E’ sempre necessario eliminare i portatori dalla riproduzione?
Sarebbe auspicabile essere in condizioni di poterlo fare: ovvero avere a che fare con una razza ben rappresentata, senza problemi di salute o di carattere e con una buona situazione morfologica. Però la realtà non è sempre così rosea e a volte è necessario scendere a compromessi. Ovvero… se in una razza in fase di sviluppo, magari con altri problemi altrettanto gravi da risolvere, ci trovassimo di fronte a un potenziale riproduttore di bellezza e funzionalità eccezionale, ma presunto (o certo) portatore di monorchidismo, potremmo seriamente valutare di metterlo in riproduzione ugualmente, cercando di perpetuare al massimo i suoi pregi e ripromettendoci di risolvere le magagne in futuro, sapendo che non sarà cosa facile. In alcuni casi, avendo a che fare con razze non particolarmente diffuse, la ricerca maniacale della perfezione può ridurre notevolmente il pool genetico e portare, se non all’estinzione della razza stessa, alla perdita delle più importanti caratteristiche di tipo. In questi casi perciò mi limiterei a consigliare l’esclusione degli omozigoti. I portatori possono essere messi in discussione: e per quanto riguarda i “possibili portatori”… beh, prima accertiamoci quanto meno che lo siano veramente!

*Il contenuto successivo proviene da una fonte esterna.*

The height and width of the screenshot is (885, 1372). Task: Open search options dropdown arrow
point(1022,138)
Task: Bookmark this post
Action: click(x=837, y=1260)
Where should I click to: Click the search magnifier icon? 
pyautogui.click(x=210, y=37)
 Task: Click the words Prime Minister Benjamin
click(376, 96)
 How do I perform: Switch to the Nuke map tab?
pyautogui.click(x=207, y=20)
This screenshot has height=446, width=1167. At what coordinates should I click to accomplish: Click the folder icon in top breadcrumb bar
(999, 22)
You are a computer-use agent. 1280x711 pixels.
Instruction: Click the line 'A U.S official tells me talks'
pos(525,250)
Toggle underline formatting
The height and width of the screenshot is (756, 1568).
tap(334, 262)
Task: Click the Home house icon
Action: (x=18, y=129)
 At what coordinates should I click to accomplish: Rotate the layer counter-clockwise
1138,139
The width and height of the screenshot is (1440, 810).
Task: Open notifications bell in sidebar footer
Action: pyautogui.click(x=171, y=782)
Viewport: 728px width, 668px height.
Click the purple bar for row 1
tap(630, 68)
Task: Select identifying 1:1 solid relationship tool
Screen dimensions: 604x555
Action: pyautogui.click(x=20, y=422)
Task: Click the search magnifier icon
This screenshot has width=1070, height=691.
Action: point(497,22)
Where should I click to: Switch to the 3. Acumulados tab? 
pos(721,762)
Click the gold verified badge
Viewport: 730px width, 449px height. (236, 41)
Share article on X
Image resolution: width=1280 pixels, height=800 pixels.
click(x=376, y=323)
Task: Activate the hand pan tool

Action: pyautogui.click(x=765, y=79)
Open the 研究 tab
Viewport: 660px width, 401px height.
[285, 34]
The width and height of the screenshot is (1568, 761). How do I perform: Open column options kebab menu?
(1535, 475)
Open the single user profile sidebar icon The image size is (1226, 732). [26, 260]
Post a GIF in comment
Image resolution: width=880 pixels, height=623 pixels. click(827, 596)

Diverso è il caso di razze molto rappresentate e ben in salute da tutti i punti di vista. Non tutti i cani debbono necessariamente riprodursi… anzi! Dovrebbero essere una percentuale molto bassa, altrimenti in breve tempo saremmo letteralmente invasi dai cani. E’ ovvio che quando c’è una vasta possibilità di scelta si debbano preferire i migliori sotto ogni aspetto.